Would you return the records below character for character, without any images?

Screenshot grounding data:
========================
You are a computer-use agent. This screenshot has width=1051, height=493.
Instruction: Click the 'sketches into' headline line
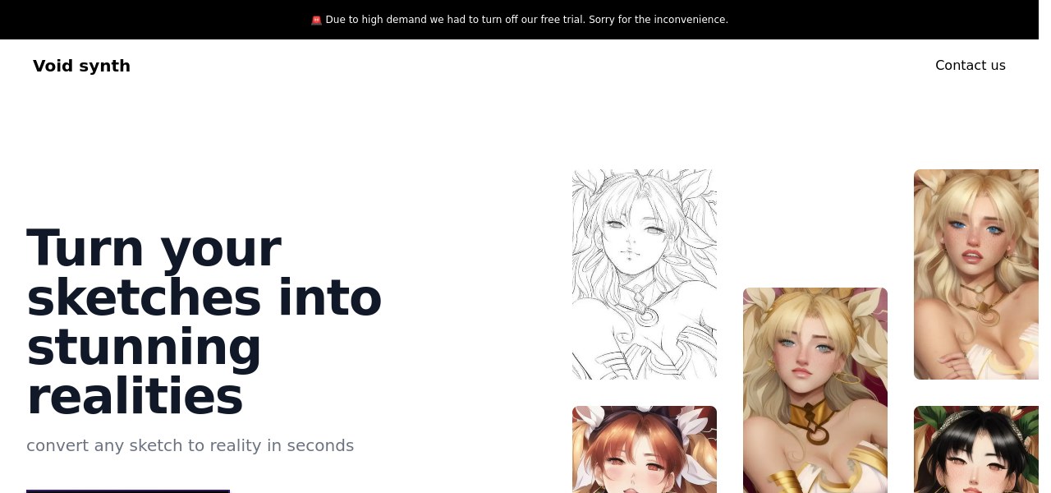point(204,297)
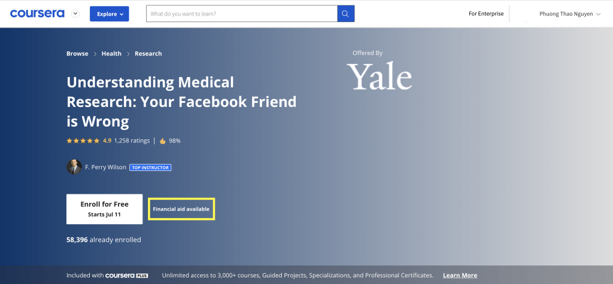Open instructor F. Perry Wilson's name link

click(105, 167)
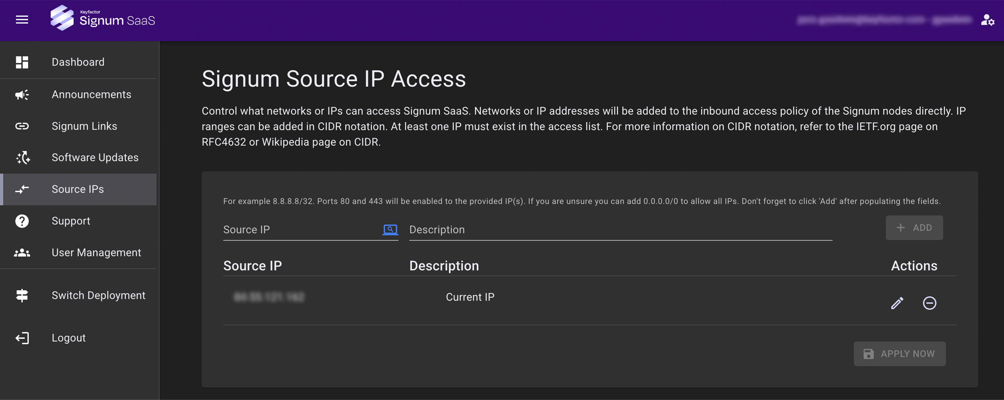This screenshot has height=400, width=1004.
Task: Toggle the hamburger navigation menu
Action: (22, 20)
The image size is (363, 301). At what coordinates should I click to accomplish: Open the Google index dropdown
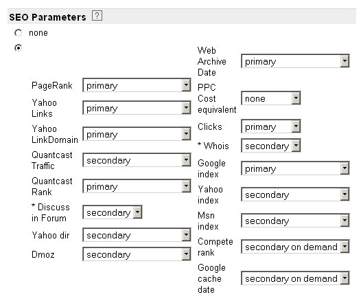295,168
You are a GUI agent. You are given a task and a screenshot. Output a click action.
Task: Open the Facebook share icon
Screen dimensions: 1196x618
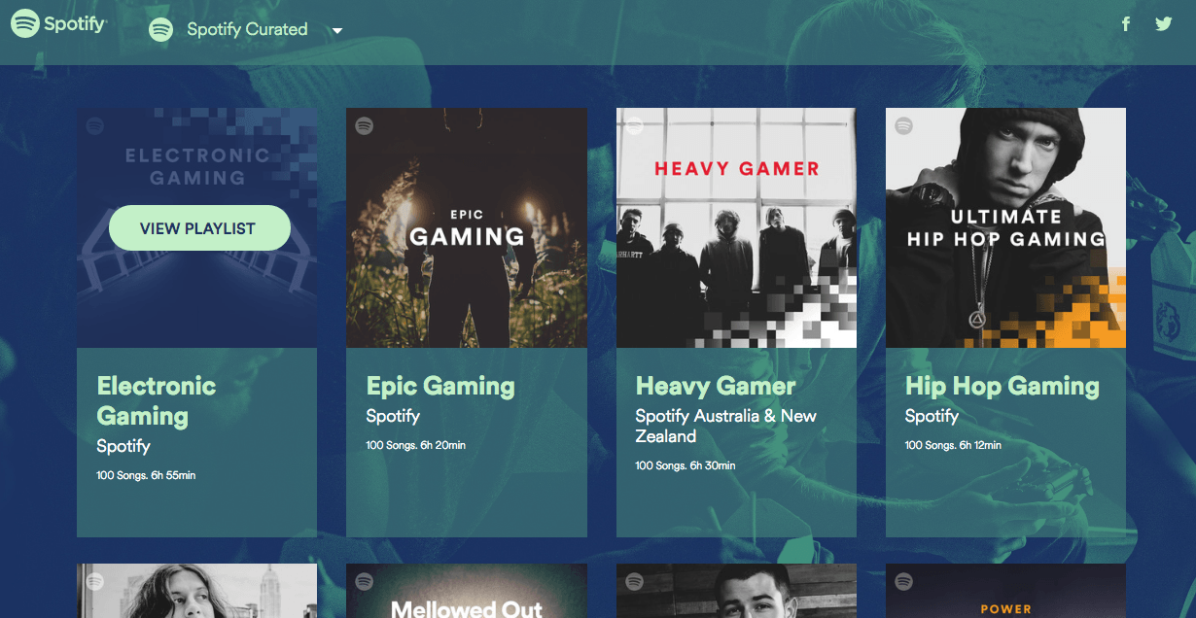click(1125, 23)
========================
WRITTEN ANSWER:
You are a computer-use agent. This screenshot has width=1051, height=493.
Instruction: Click the 'sketches into' headline line
point(204,297)
Open instructor F. Perry Wilson's name link

click(105, 167)
This screenshot has height=400, width=1004.
Task: Toggle the hamburger navigation menu
Action: (22, 20)
The image size is (363, 301). At what coordinates should I click to accomplish: Open the Google index dropdown
295,168
You are a GUI agent. You are given a task and a screenshot. Output a click action.
Task: Open the Facebook share icon
Screen dimensions: 1196x618
click(1125, 23)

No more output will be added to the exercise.